• [The task]
Reproduce every line of the material below, but drop the pictures.

• [Extracted information]
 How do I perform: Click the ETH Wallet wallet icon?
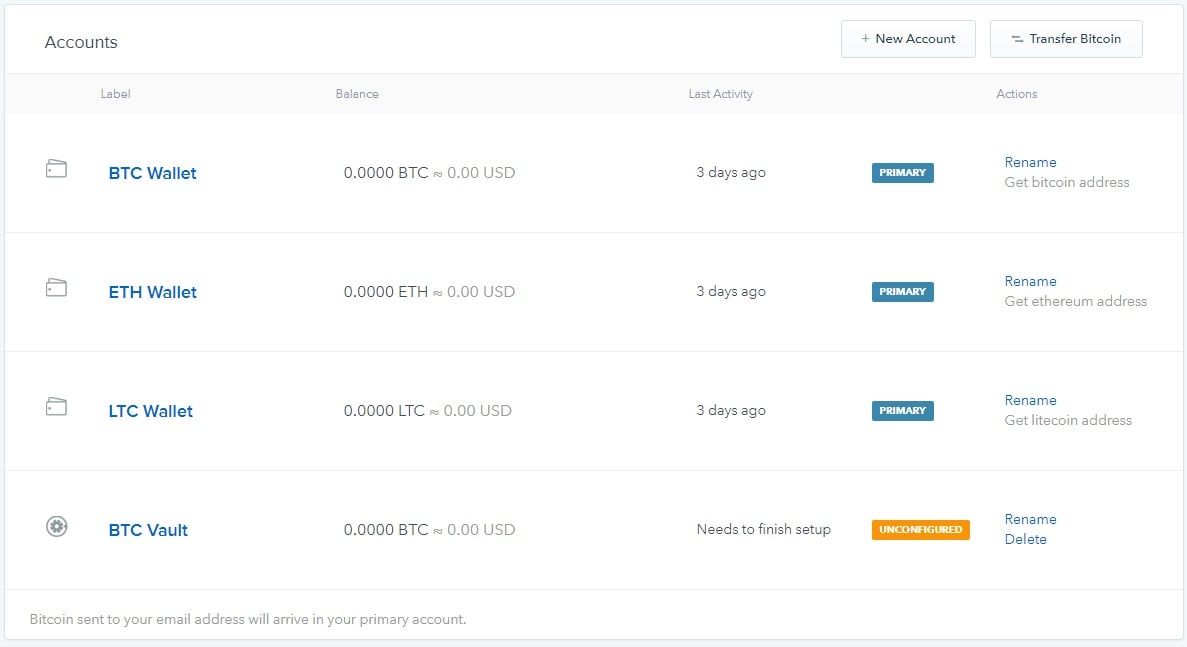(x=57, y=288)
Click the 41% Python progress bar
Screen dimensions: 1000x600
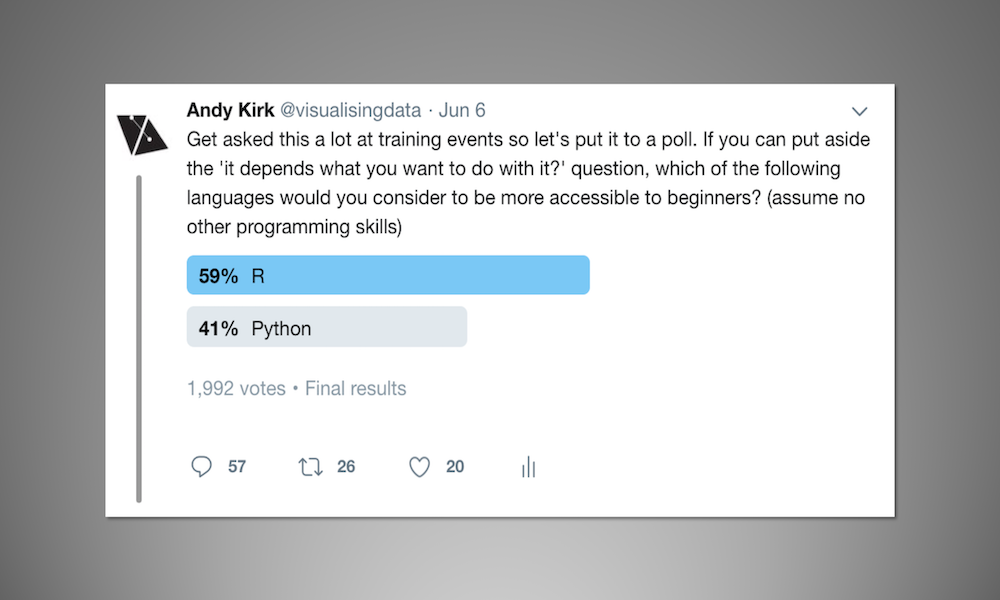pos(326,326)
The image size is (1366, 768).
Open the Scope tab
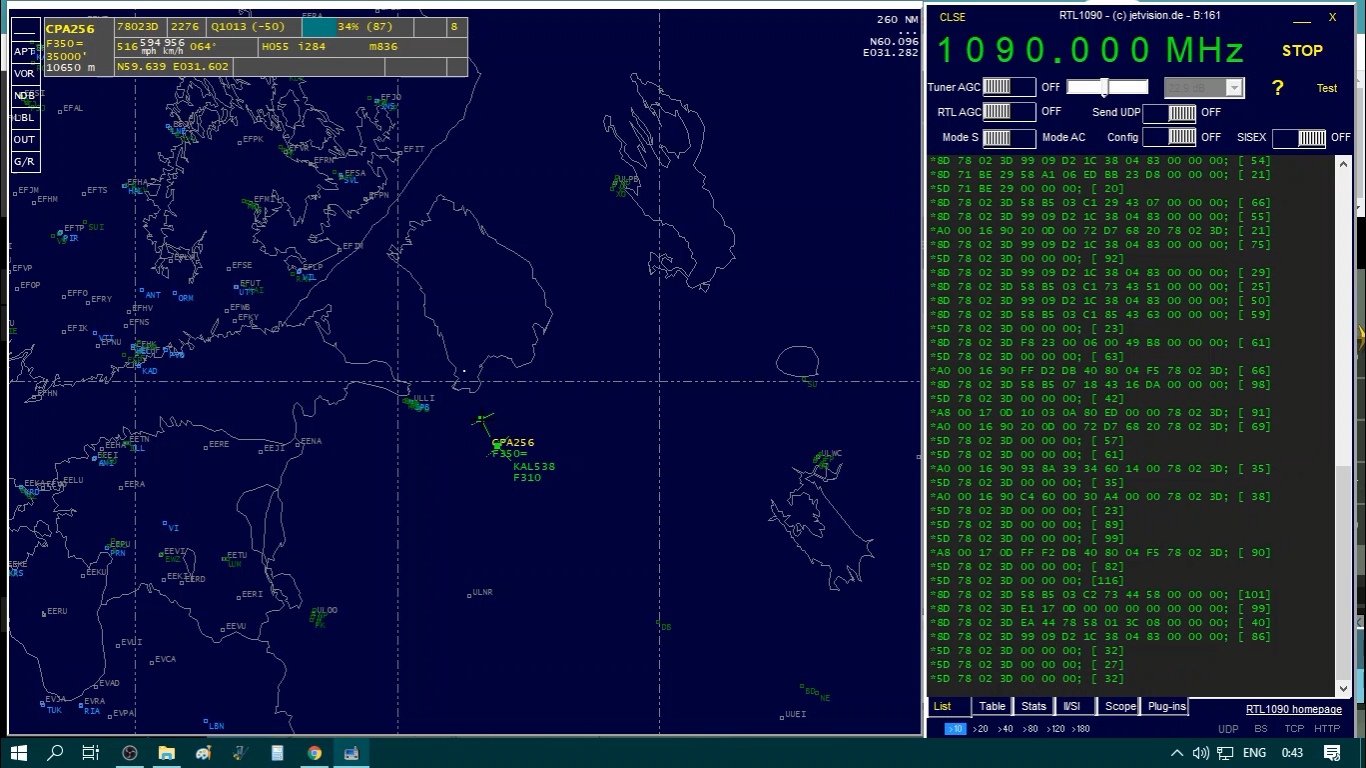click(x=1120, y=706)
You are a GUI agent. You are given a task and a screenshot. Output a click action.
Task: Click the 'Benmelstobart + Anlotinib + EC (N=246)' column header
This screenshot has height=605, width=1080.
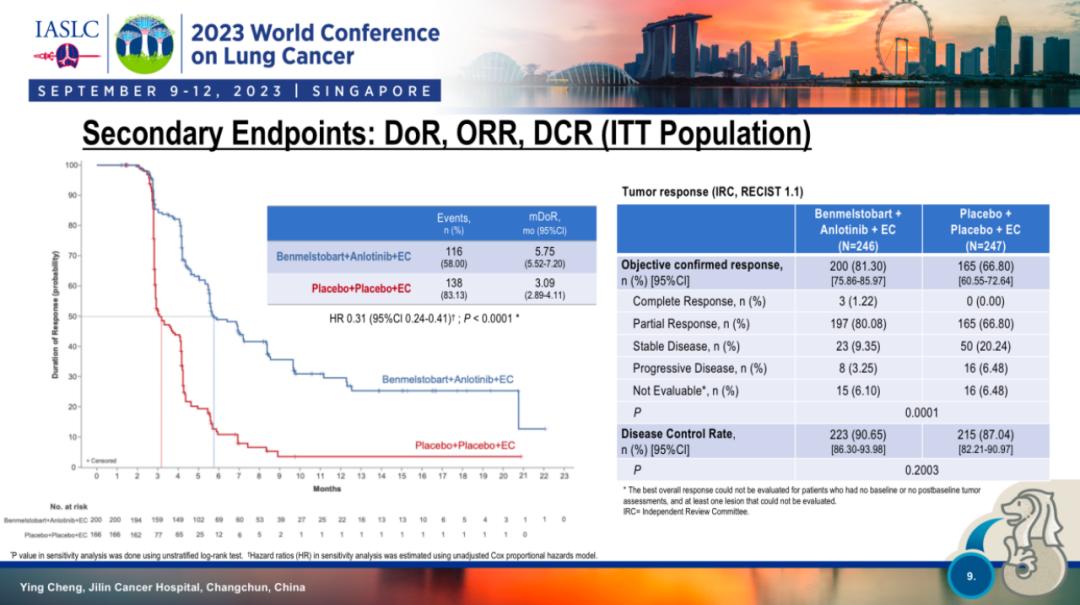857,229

• [Expected answer]
 How do I perform: Click the ETH Wallet wallet icon?
(x=57, y=288)
Click the 41% Python progress bar
Screen dimensions: 1000x600
pos(326,326)
The image size is (1366, 768).
Open the Scope tab
click(x=1120, y=706)
You are a GUI agent. You are given a task and a screenshot. Output a click action.
Task: Click the 'Benmelstobart + Anlotinib + EC (N=246)' column header
This screenshot has height=605, width=1080.
857,229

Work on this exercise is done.